Extract –
Mark Blaxter

Open Data Release

The Moore Foundation-funded Aquatic Symbiosis Genomics Project is a project of the Tree of Life programme at The Wellcome Sanger Institute. We are working with a wide range of collaborators to generate reference genome data for many symbiotic organisms from marine and freshwater ecosystems.

All sequence data generated by the project will be openly available for reuse. All raw and assembled data will be deposited in the European Nucleotide Archive (ENA) public database and from there, into the other International Nucleotide Sequence Database Collaboration (INSDC) nodes: GenBank and the DNA Data Bank of Japan. In the spirit of collaboration and community-building, we strongly encourage research hubs to make biological materials available to others for post-genomic work. We expect collaborators will deposit samples relevant to the sequenced species and individuals into national and local collections (including cryorepositories). Where samples derive from cultured organisms, collaborators should, where feasible, make cultures/organisms available on request to other research labs.

The Sanger Institute project team encourages community reuse, and project data will be released freely for reuse for any purpose upon deposition in ENA. Our intention is to rapidly publish all submitted assemblies as Wellcome Open Research notes, which can be cited (see, for example, Daniel Mead, Kathryn Fingland, Rachel Cripps et al. [2020]. The genome sequence of the Eurasian red squirrel, Sciurus vulgaris Linnaeus 1758. Wellcome Open Research. DOI: 10.12688/wellcomeopenres.15679.1). We ask that scientists who use the genome sequence data give appropriate acknowledgement and citation in their own publications.

Problems to work on –
[1] List every public sequence database that the Open Data Release text says the project's data will reach.
[2] According to the Open Data Release text, as what will submitted assemblies be published?

Provided material –
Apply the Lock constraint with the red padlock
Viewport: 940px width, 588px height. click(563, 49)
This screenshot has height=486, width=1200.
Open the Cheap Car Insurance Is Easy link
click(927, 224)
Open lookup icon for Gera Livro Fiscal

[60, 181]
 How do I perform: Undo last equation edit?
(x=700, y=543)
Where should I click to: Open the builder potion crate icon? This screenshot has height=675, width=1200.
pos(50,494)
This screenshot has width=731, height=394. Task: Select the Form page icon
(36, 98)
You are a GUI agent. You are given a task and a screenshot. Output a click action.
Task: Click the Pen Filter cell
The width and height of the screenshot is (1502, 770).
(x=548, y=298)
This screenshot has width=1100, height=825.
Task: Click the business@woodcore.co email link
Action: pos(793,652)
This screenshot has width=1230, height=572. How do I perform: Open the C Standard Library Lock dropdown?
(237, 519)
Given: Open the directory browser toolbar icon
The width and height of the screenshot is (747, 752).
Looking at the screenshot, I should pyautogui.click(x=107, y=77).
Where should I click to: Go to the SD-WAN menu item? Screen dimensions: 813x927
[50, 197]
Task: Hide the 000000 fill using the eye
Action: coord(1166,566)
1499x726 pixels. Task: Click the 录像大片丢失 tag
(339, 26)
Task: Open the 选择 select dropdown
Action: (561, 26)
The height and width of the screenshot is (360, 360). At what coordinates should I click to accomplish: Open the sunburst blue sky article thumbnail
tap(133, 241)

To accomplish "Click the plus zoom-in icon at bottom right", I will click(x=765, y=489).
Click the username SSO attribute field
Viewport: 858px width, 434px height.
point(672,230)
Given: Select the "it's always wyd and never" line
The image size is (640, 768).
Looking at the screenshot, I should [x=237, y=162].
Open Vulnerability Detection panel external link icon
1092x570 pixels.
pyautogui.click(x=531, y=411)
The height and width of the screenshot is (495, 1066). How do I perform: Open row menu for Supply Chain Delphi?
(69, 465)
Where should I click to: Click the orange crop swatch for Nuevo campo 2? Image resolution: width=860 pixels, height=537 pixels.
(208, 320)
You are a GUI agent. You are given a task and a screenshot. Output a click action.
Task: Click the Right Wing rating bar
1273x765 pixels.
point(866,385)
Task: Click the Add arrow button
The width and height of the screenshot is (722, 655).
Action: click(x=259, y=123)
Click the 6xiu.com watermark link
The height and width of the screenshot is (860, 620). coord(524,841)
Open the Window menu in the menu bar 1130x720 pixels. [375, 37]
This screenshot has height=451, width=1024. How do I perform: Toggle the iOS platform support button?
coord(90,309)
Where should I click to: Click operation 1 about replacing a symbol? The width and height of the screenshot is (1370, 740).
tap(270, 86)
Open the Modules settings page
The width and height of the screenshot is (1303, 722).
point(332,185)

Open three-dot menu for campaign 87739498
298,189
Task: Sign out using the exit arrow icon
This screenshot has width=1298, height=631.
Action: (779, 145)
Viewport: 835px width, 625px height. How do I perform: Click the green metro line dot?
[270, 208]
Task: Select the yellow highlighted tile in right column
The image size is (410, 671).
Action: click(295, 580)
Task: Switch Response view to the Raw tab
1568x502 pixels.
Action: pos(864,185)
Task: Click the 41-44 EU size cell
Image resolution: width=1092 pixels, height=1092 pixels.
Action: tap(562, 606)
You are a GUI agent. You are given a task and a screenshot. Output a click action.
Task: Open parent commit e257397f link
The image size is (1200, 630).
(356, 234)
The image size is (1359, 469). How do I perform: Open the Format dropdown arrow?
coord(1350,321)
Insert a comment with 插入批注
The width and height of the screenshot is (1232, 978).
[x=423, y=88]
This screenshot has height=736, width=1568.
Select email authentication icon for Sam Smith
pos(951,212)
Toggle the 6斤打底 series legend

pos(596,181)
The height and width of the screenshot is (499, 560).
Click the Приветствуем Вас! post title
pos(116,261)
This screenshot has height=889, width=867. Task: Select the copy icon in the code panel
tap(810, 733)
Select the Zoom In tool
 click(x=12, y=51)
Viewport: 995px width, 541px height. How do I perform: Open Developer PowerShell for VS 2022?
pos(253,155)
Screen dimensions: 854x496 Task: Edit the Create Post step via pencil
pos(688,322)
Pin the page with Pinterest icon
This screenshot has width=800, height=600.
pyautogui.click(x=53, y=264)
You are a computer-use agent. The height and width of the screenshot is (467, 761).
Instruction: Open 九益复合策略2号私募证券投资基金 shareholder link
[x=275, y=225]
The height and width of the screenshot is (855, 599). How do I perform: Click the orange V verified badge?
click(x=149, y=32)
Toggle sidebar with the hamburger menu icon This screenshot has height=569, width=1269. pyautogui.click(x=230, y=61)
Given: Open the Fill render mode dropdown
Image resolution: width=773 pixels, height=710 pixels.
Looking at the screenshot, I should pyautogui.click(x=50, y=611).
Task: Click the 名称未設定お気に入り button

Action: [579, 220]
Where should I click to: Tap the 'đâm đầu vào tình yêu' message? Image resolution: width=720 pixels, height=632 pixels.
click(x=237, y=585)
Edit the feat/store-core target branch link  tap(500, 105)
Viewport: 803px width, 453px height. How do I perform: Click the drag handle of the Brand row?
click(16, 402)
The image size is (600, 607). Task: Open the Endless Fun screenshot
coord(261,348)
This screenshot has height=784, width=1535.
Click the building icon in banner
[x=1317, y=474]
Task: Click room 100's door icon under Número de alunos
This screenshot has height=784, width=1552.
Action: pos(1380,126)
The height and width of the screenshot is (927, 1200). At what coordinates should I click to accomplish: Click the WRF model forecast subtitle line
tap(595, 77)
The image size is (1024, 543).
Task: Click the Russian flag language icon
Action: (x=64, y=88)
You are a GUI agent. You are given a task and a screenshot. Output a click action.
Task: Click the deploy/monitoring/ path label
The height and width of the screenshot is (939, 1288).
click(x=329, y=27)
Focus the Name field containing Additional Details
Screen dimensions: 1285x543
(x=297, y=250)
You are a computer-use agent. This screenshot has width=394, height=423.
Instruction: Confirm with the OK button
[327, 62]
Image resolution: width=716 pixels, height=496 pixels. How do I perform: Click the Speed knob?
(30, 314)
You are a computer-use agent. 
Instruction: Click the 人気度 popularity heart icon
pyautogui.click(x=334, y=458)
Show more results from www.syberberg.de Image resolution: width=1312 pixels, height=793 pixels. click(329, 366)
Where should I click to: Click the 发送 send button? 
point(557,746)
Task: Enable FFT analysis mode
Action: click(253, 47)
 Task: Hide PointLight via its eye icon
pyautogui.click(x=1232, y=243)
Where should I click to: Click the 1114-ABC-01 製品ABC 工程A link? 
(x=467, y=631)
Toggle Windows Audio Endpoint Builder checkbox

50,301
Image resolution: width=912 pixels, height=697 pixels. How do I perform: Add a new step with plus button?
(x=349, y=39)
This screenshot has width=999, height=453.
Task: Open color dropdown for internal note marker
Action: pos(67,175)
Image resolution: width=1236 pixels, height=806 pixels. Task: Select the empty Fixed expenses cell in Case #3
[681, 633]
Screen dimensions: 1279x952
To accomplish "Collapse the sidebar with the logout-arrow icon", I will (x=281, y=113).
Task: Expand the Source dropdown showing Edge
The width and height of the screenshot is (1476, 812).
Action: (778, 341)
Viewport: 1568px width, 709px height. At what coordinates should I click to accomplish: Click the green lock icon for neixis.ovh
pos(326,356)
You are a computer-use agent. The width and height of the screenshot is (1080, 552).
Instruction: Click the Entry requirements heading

Answers for the exercise –
[1]
European Nucleotide Archive (ENA)
GenBank
DNA Data Bank of Japan

[2] As Wellcome Open Research notes.